L’azione di riapertura degli spazi dell’Antico Teatro di Anatomia, più noto a tutti come Vida (“vite” in dialetto, dalla frasca che incorniciava l’entrata dello stabile ai tempi della taverna), ha inaugurato una nuova stagione di partecipazione in città. Sin dal primo giorno questi duecento metri quadri sono stati animati da un viavai costante di persone di ogni età ed estrazione sociale, bambini, studenti, anziani, che si ritrovavano per assistere a letture, mostre, concerti, spettacoli, pranzi condivisi. Diversi collettivi vi hanno tenuto le loro riunioni periodiche, gruppi di teatro e danza ne hanno fatto la loro sala prove; chi ci veniva per studiare, chi per giocare (la stanza adibita a ludoteca ne era forse il centro nevralgico), chi semplicemente per ritrovarsi. In questi mesi la Regione ha rifiutato tenacemente ogni invito ad aprire un tavolo di discussione: loro non parlano con chi occupa illegalmente, dicono. Ma qui, in campo, nessuno parla di occupazione. Per tutti coloro che in questi mesi hanno partecipato, anche solo sporadicamente, alla vita di questo luogo, si è trattato di un’opportunità impagabile per sperimentare nuove modalità di cittadinanza attiva. Un luogo aperto 24 ore su 24 grazie alla turnazione volontaria, nel quale ognuno poteva entrare e proporre un’attività, senza pagare un centesimo, solo apportando la propria voglia di condividere saperi, o semplicemente momenti, con altre persone. Un luogo che non si è spento neanche quando a novembre ci sono stati tolti luce e riscaldamento, pensando che bastasse così poco per farci fare fagotto e tornare al calduccio nelle nostre case, con la coda fra le gambe. Così non è stato, e a lume di candela, rifocillandoci con tisane e stufette, si è proseguito con una programmazione sempre ricchissima, fino a quel piovigginoso martedì 6 marzo, un giorno dopo la chiusura dei seggi elettorali, quando centocinquanta agenti tra polizia, carabinieri, digos e guardia di finanza hanno circondato campo San Giacomo per dare inizio allo sgombero.

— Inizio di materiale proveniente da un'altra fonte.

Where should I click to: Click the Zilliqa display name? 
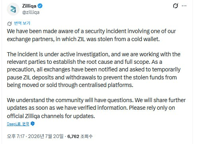click(29, 6)
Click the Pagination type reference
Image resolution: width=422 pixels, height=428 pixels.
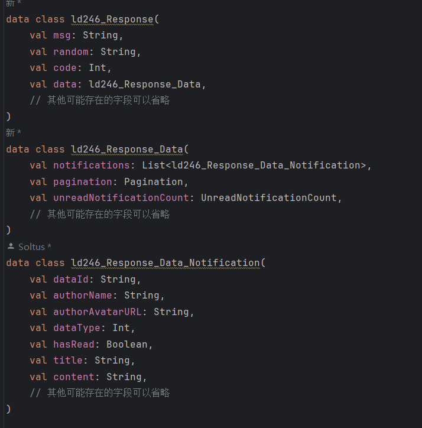click(153, 181)
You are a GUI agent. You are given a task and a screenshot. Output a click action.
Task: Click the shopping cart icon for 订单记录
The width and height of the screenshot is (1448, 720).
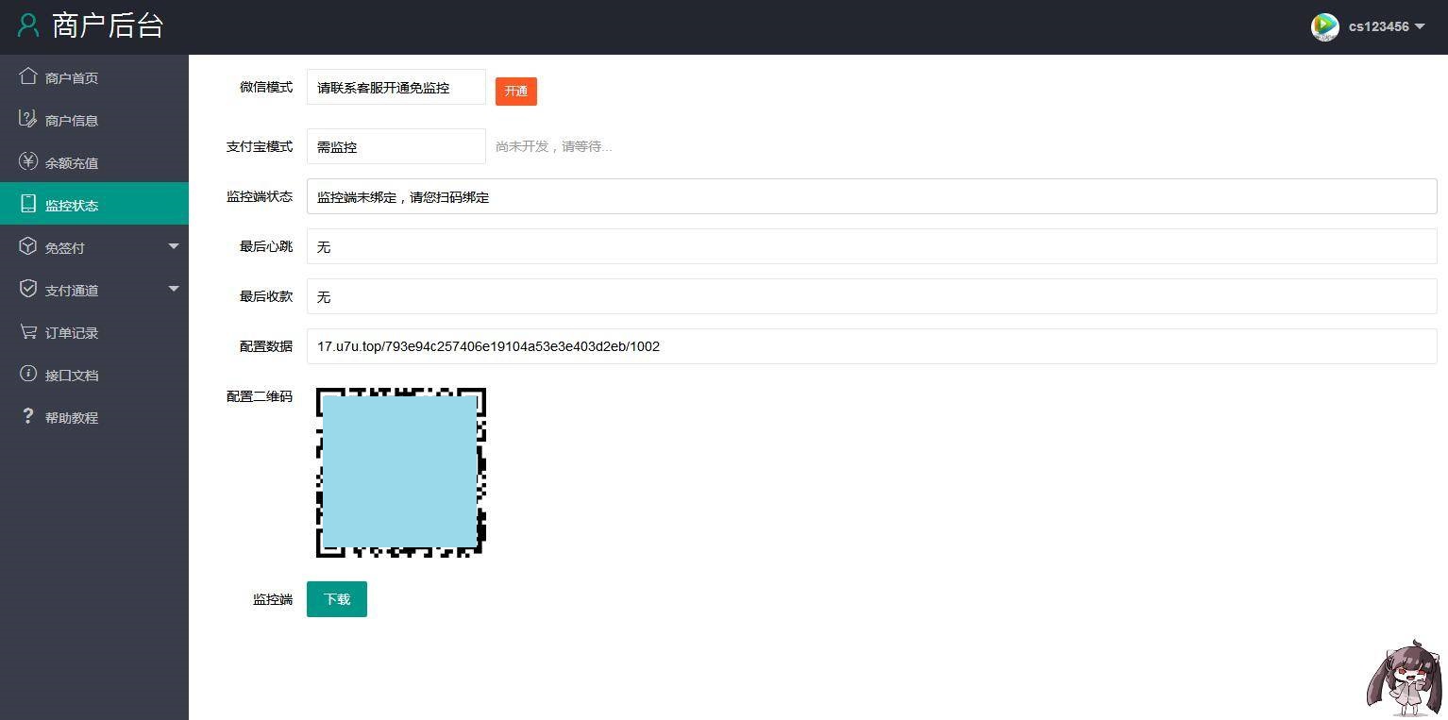coord(28,331)
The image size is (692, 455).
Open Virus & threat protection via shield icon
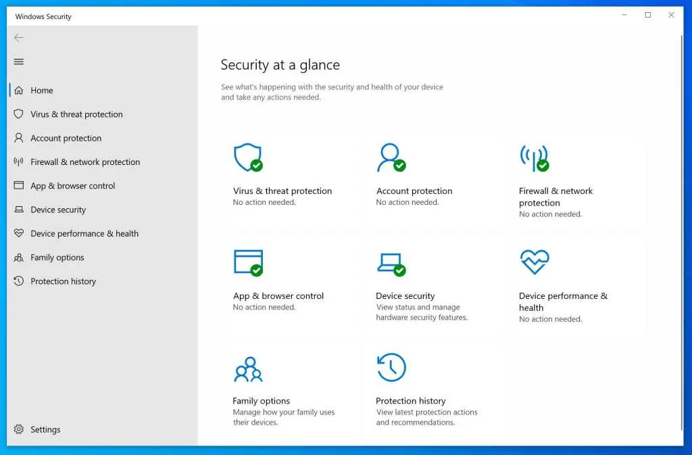click(249, 158)
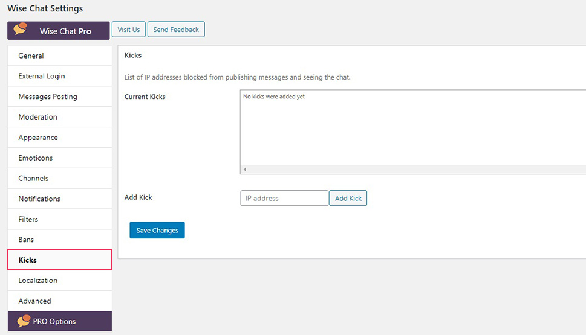Click the Visit Us button

pyautogui.click(x=129, y=30)
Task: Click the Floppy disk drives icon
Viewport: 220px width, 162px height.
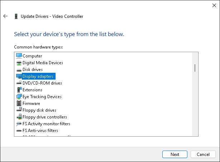Action: [19, 110]
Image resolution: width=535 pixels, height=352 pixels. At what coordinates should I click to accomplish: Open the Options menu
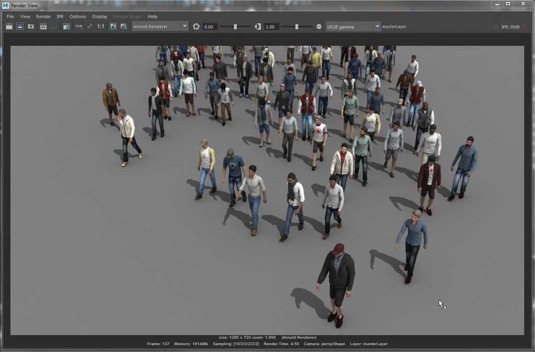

Ho portato M. a scuola prima di raggiungere chi già era accorso sul posto e assistere impotente all’occupazione – ora sì – di quella che era diventata la casa della città. È stato permesso solo a una persona di entrare per iniziare a portare fuori tutte le nostre cose, mentre un’altra – che aveva fatto il turno di notte – era trattenuta all’interno dagli agenti che procedevano a identificarla (altre sei persone sono già sotto processo per questa vicenda). Gli altri attendevano sulla soglia e facevano a catena per mettere in salvo mobili, giocattoli, libri, strumenti musicali, materiali elettronici e quant’altro, il tutto accatastato in mezzo al campo e coperto da teloni di plastica per proteggerlo dalla pioggia, che continuava a cadere fina e insistente. Arrivava sempre più gente e, asciugate le lacrime, tutti si davano da fare per organizzare quello che, nel primo pomeriggio, era già diventato un piccolo accampamento. Verso ora di pranzo è comparso del cibo, perché alla Vida succede sempre così: appena inizi a sentire i primi accenni di fame arriva qualcuno e porta da mangiare per tutti. Sotto lo sguardo tra l’annoiato e il divertito dei poliziotti sono stati montati dei gazebi, tutte le cose sistemate in modo più razionale, è spuntato il sole e in un angolo è stato organizzato lo spazio bimbi; ed ecco che per l’ora in cui era stata convocata un’assemblea generale d’emergenza, la Vida si era già ricostituita, trasformata ora in un presidio all’aria aperta.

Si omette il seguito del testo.